Tempus Fugit is Latin for time flies and as I return to post a new blog it’s a bit disconcerting to see it’s almost been a year since I last blogged. I could say tempus fugit while I’m having fun, but unfortunately that’s only partly true. Summer 2016 was slow as molasses with flies hovering overhead. I had several things to distract me and fill my head with creative inspiration, but as July progressed I lost a dear friend, only 53 years old. Then September was a low point. My brother died, I had knee surgery, another 52 year old friend died and the month ended with a young man taking his own life. I questioned a lot of things, clinging to the comfort of love, and somehow, slowly I got through it.
All these months later I look back at the strength of human spirit to endure tragedy, entanglements, doubts, relationship difficulties, and wildly unexplainable creative outbursts that produced some of my best artwork. The fiery furnace of life provides fuel for creativity. Is it worth the trials to see the end result? I think it is food for thought, but I really don’t know the answer. What is sure is that time will indeed pass and if we take the opportunity to create, whether it be a painting, sculpture, song, poem, or story there is value in the healing quality of making something from nothing. Time will surely pass even if we do not “make”, but what a wonder it is to look back and see that thing produced as a result of those lean and struggling hours. Maybe it was the very thing that carried us through to today.
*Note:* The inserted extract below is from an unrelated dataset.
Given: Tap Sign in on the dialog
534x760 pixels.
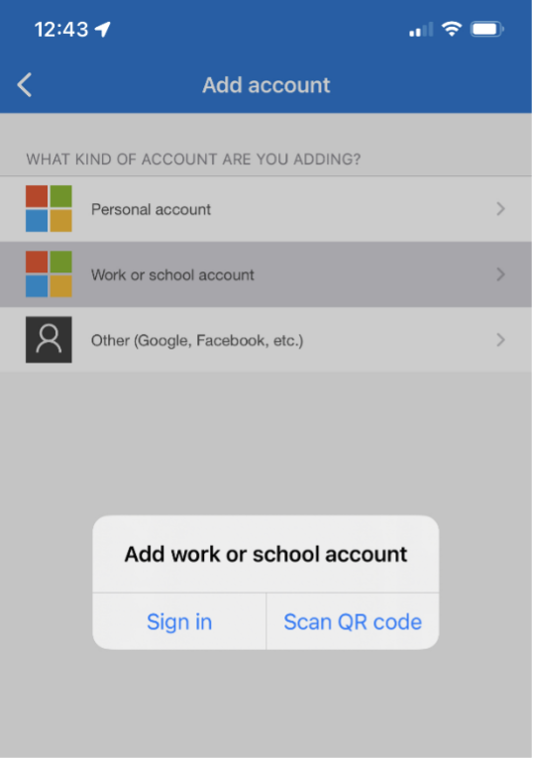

So look back at the calendar pages and ask yourself this….did I create during the darkest days and brightest nights? Either with or without it time will, indeed, fly so why not go ahead and continue on the path most loved? Creatives cannot live in a vacuum void of product. And do not judge the value of the creation for everything has worth, if only for your own satisfaction. You survived that period of time. That’s all that matters.